Can anyone help me to find out why?
# Define the columns you want to process
columns = ['a', 'b', 'c', 'd']
# Create the results DataFrame
results_df = pd.DataFrame()
results_df['date'] = c_df['date']
results_df['id'] = c_df['id']
for col in columns:
# calculating the absolute difference
diff = np.abs(c_df[f'{col}_s1'] - c_df[f'{col}_s2'])
# calculating mean for snowflake columns
norm_diff = c_df[f'{col}_s1'].mean()
# Avoid division by zero
if norm_diff == 0:
percentage = np.zeros(len(diff))
else:
# calculating percentage difference b/w the columns in both datasets
percentage = (diff / norm_diff) * 100
# Round the percentage_difference and add % symbol
results_df[col] = [f"{round(diff)}%" for diff in percentage]
display(results_df)
And the results are something like this.
a | b | c | d |
---|---|---|---|
0% | 5% | 10% | -5% |
10% | 100% | -50% | 200% |
Upvotes: 1
Views: 74
Reputation: 1987
Can't be sure without seeing your data, but it could be the way you're calculating norm_diff. When you run norm_diff = c_df[f'{col}_s1'].mean()

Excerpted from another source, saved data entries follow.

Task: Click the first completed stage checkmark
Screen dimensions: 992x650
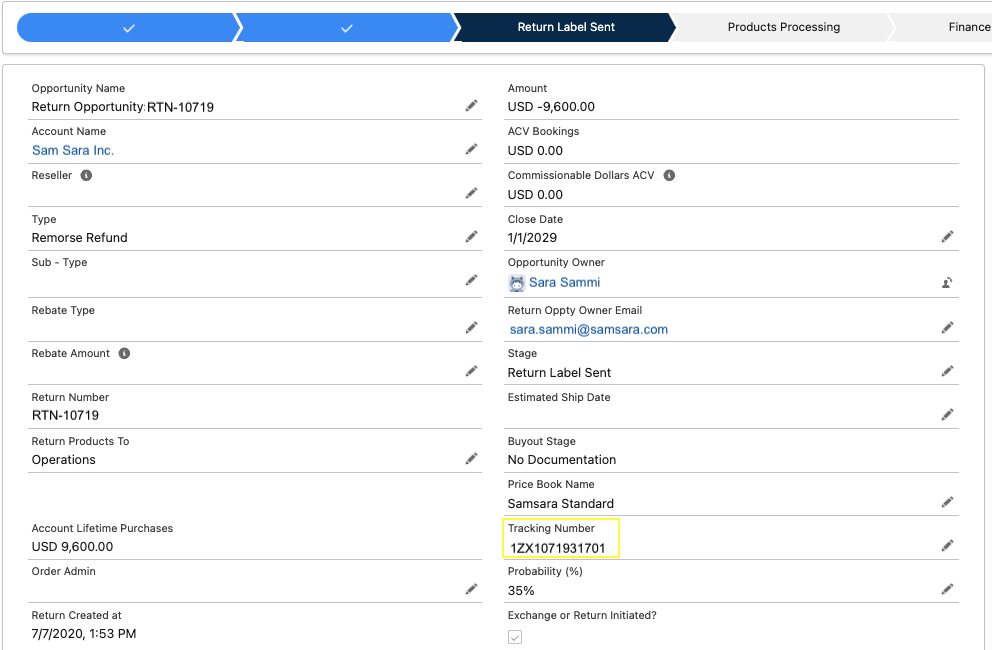Action: (129, 28)
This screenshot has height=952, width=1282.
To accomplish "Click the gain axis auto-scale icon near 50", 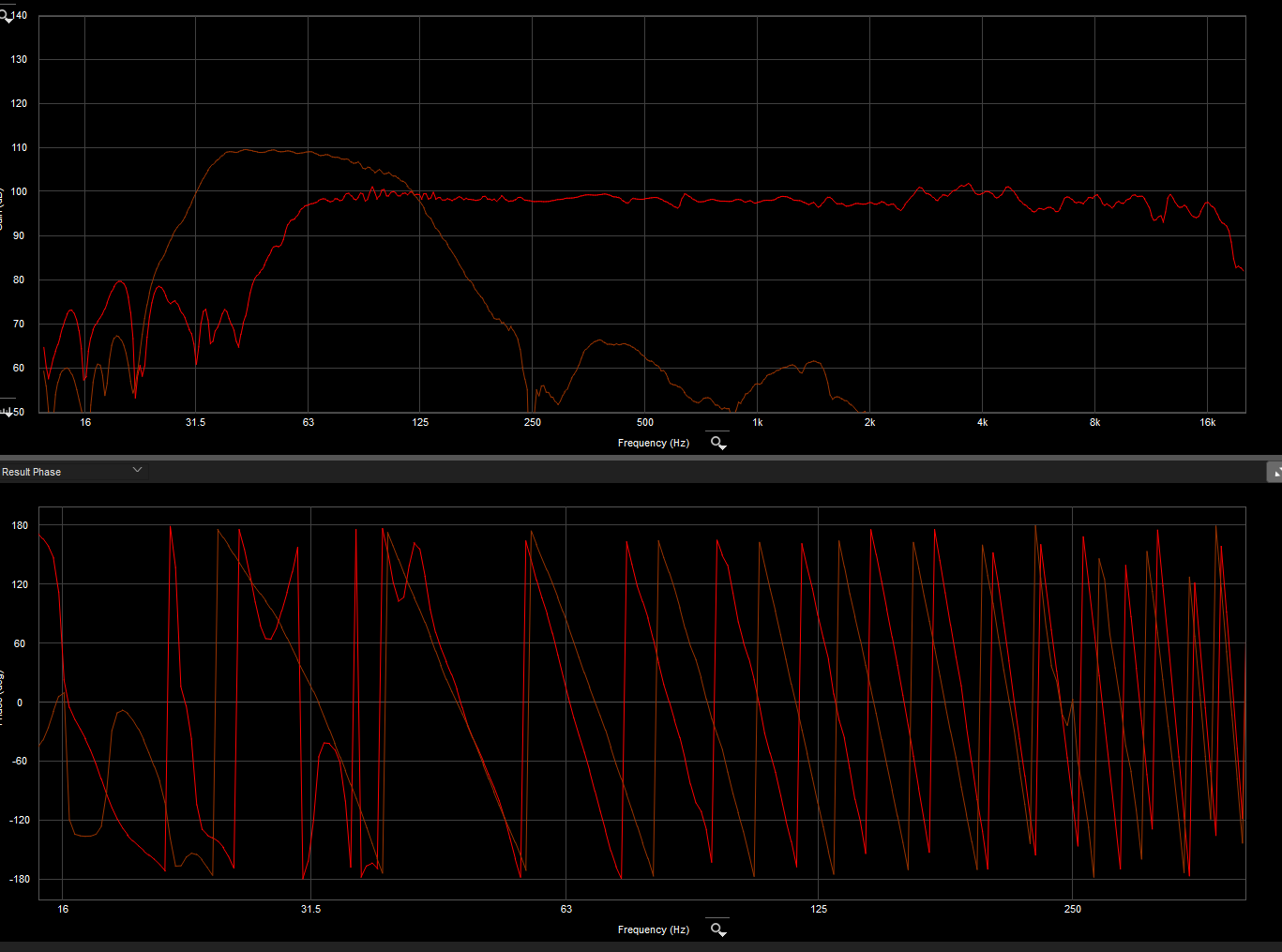I will pos(8,411).
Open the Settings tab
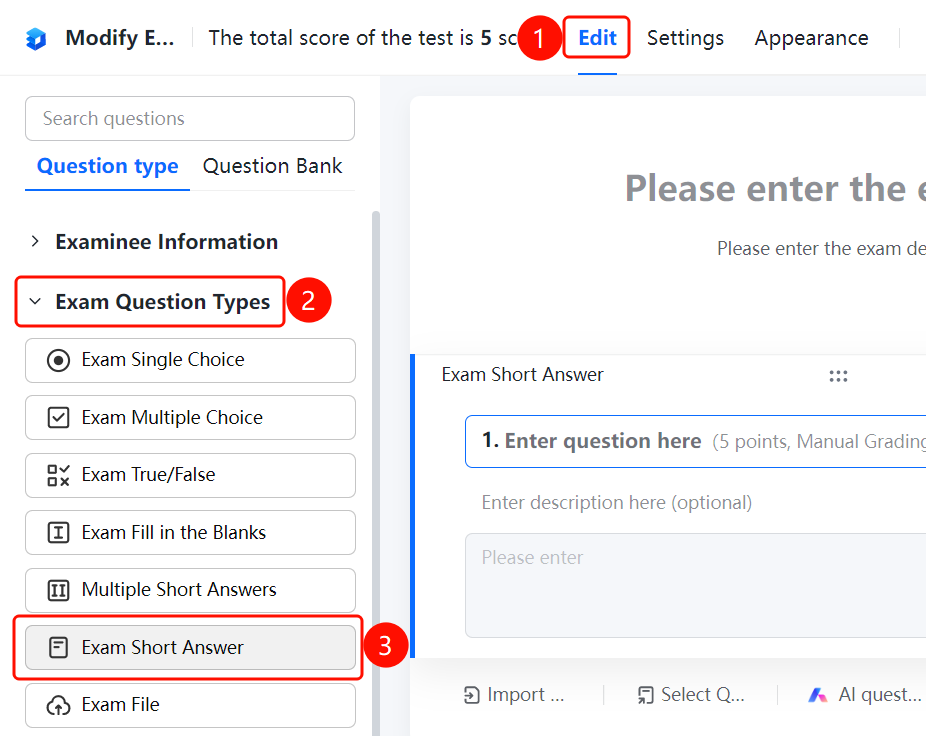 685,38
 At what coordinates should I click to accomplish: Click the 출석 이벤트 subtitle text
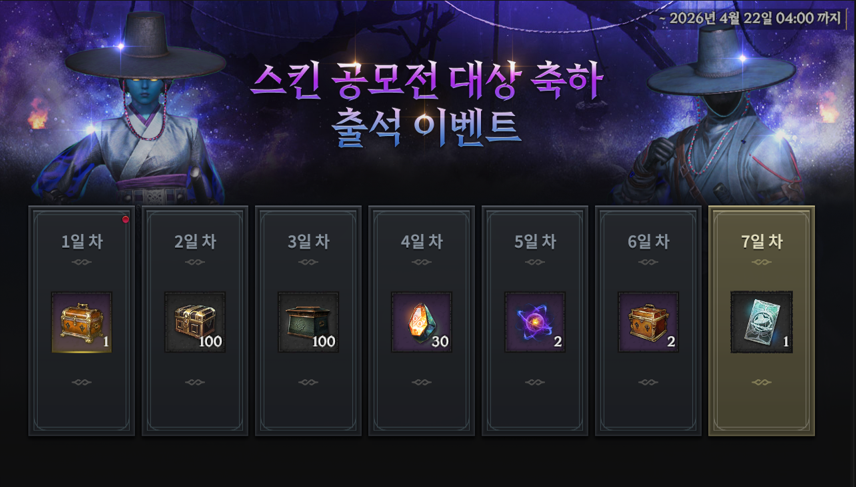[426, 130]
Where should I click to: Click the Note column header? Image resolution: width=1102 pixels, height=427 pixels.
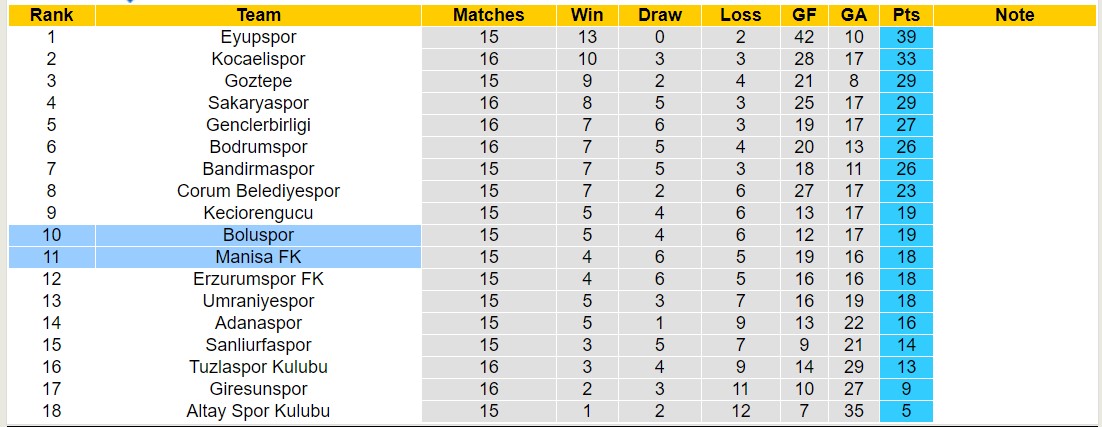[x=1015, y=15]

, you'll end up with negative values if the average for the column is negative. That would give you a negative value when you calculate percentage
later.
Try logging the value of norm_diff
and percentage
after each loop; if this is what's happening, percentage
will be negative exactly when norm_diff
is.
Depending on what you're looking for, you might be able to fix this just by taking the absolute value when you calculate norm_diff
:
- norm_diff = c_df[f'{col}_s1'].mean()
+ norm_diff = abs(c_df[f'{col}_s1'].mean())
Upvotes: 1